Function: char * strtok (char *newstring, const char *delimiters)
A string can be split into tokens by making a series of calls to the function strtok.
The string to be split up is passed as the newstring argument on the first call only. The strtok function uses this to set up some internal state information. Subsequent calls to get additional tokens from the same string are indicated by passing a null pointer as the newstring argument. Calling strtok with another non-null newstring argument reinitializes the state information. It is guaranteed that no other library function ever calls strtok behind your back (which would mess up this internal state information).
The delimiters argument is a string that specifies a set of delimiters that may surround the token being extracted. All the initial characters that are members of this set are discarded. The first character that is not a member of this set of delimiters marks the beginning of the next token. The end of the token is found by looking for the next character that is a member of the delimiter set. This character in the original string newstring is overwritten by a null character, and the pointer to the beginning of the token in newstring is returned.
On the next call to strtok, the searching begins at the next character beyond the one that marked the end of the previous token. Note that the set of delimiters delimiters do not have to be the same on every call in a series of calls to strtok.
If the end of the string newstring is reached, or if the remainder of string consists only of delimiter characters, strtok returns a null pointer.

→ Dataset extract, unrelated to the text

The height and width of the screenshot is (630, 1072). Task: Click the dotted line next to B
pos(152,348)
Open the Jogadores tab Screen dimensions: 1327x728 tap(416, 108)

Warning: Since strtok alters the string it is parsing, you always copy the string to a temporary buffer before parsing it with strtok. If you allow strtok to modify a string that came from another part of your program, you are asking for trouble; that string may be part of a data structure that could be used for other purposes during the parsing, when alteration by strtok makes the data structure temporarily inaccurate.
The string that you are operating on might even be a constant. Then when strtok tries to modify it, your program will get a fatal signal for writing in read-only memory. See section Program Error Signals.
This is a special case of a general principle: if a part of a program does not have as its purpose the modification of a certain data structure, then it is error-prone to modify the data structure temporarily.
The function strtok is not reentrant. See section Signal Handling and Nonreentrant Functions, for a discussion of where and why reentrancy is important.
Here is a simple example showing the use of strtok.
char string = "words separated by spaces -- and, punctuation!";
const char delimiters = " .,;:!-";
token = strtok (string, delimiters); /* token => "words" */
token = strtok (NULL, delimiters); /* token => "separated" */
token = strtok (NULL, delimiters); /* token => "by" */
token = strtok (NULL, delimiters); /* token => "spaces" */
token = strtok (NULL, delimiters); /* token => "and" */
token = strtok (NULL, delimiters); /* token => "punctuation" */
token = strtok (NULL, delimiters); /* token => NULL */
Function: size_t strspn (const char *string, const char *skipset)
The strspn ("string span") function returns the length of the initial substring of string that consists entirely of characters that are members of the set specified by the string skipset. The order of the characters in skipset is not important.